* **Work to complete**
Respond with nothing but the number of lines in this data that include the word "Select".

* **Records to process**
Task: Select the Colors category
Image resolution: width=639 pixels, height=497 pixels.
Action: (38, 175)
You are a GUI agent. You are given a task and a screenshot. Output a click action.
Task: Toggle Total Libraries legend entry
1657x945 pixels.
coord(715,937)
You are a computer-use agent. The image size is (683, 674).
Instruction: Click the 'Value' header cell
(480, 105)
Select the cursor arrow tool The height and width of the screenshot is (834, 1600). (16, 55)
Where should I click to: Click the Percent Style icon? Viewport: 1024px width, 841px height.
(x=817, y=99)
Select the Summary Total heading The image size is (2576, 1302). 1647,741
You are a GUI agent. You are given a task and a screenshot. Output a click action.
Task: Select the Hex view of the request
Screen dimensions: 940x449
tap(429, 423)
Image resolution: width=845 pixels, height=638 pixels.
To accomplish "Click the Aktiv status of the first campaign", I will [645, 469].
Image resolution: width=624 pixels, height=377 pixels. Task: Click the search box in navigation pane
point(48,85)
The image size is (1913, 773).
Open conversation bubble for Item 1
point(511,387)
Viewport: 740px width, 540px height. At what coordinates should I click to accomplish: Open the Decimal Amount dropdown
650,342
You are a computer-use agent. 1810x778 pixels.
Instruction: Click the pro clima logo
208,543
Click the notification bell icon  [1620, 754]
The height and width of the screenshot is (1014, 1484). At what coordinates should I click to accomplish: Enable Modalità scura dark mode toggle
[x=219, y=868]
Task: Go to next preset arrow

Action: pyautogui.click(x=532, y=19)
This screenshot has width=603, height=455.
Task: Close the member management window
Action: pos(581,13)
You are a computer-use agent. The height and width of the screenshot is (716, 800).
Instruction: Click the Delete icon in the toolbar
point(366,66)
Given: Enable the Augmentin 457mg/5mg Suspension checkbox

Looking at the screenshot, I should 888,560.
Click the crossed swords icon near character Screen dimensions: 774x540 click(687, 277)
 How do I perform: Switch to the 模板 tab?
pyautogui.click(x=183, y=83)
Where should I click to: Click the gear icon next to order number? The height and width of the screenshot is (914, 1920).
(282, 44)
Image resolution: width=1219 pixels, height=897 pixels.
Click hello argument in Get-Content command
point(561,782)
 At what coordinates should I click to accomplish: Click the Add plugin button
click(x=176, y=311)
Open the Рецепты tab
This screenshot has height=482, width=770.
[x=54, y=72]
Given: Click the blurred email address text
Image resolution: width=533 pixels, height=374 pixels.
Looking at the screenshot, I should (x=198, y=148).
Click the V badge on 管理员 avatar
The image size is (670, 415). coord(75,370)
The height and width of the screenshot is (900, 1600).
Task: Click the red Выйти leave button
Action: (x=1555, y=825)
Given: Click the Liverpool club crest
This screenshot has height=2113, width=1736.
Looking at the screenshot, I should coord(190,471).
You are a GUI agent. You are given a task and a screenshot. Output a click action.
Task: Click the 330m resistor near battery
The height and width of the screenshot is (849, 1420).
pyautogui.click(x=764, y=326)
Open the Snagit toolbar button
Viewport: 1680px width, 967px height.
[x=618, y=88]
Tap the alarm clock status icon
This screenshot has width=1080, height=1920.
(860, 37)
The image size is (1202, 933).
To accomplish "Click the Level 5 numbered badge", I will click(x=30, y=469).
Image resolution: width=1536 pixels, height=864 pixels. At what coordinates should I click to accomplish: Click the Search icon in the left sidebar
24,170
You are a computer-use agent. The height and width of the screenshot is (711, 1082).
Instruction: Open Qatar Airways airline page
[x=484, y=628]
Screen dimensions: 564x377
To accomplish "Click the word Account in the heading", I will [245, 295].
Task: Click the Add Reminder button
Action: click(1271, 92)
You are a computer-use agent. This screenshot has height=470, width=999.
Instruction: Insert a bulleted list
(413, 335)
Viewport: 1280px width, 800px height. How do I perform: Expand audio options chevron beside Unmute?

* **Solution to this problem**
4